Toegye is the pen name of Yi Hwang, one of the most prominent Korean Neo-Confucian scholars, who studied in depth how to become fully human and how human beings relate to the universe. He was thus concerned about how one might best fulfill one’s potential. Koreans respect him not only because he was an outstanding scholar but also because he lived what he taught. His personality shines throughout history. For example, he left a will stating that only his name should be carved on his tombstone, without any
indication of his social standing. This was very unusual for his time and even today. In this way, he gave future generation a lesson in true modesty.

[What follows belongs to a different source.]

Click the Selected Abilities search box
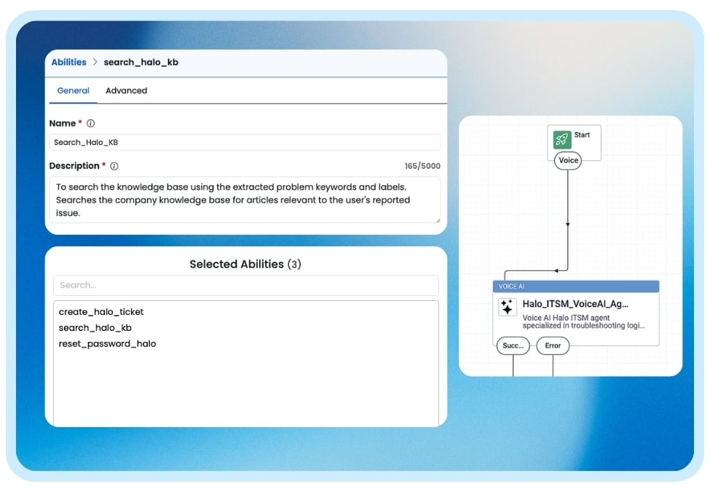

He began a career in government and held numerous positions, but in later years refused high position and instead built Dosan Seowon, a private Confucian academy, to continue his scholarly pursuits and train disciples. He taught that studying is not for making a fortune but for learning how to live a moral life. Later, his students became leaders in society, and the truths he taught have been handed down for nearly 500 years. His teachings and philosophy have spread outside Korea. Chinese and Japanese scholars as well as those from other countries are researching his life and teaching.

About Yi Hwang (Toegye)

Yi Hwang (1501-1570), a man of profound learning and high moral character, is one of the two greatest Korean Neo-Confucian scholars of the Joseon era (1392-1910), the other being his younger contemporary Yi I (Yulgok). Yi Hwang had a pleasant and modest personality and was a good filial son who understood proper etiquette even as a child. When he was young, he studied the Confucian classics from his uncle and was later admitted to Seonggyun-gwan, the National Confucian Academy. He studied hard and started a career in government but later turned down many positions in order to pursue his own scholarly studies.

Dosan Seowon

His greatest achievement was the establishment of a new school of thought based on the Neo-Confucianism of the Song scholar, Zhu-xi (1130-1200). He emphasized the four components of a good nature, first expounded in the Book of Mencius—benevolence, righteousness, ropriety and wisdom. He had 260 followers, including Ryu Seong-nyong (1542-1607; a scholarofficial and State Councillor during the Japanese Invasion of 1592-1598), Yi San-hae (1539-1609; a scholar official and Chief State Councillor) and Jeong Tak (1526-1605, a State Councillor). Moreover he, along with Seong Hon (1535-1598) and later Yi Ik (1681- 1763), was the chief exponent of one of the two main branches of Neo-Confucianism in Korea.

After the Japanese invasion of Korea in 1592, his books were published in Japan during Edo period when Ieyasu, the first Tokugawa shogun, was in power. They greatly influenced the major schools of modern Japanese Confucianism. Even in China, the home of Confucius, he had substantial influence, and Liang Qichao (1873-1929), a Confucian scholar, journalist and reformist, considered Yi Hwang a sage.

The reason why Yi Hwang is noteworthy is because his life and conduct were consistent with his teachings. His integrity and frugality is reflected in the following poem he wrote:

A simple thatched shack
A leaky ceiling and drafty walls
Repeatedly moving furniture to dry spots
Books need to be kept in old boxes

The life and teaching of Yi Hwang can still provide lessons for people living in today’s hectic and competitive world.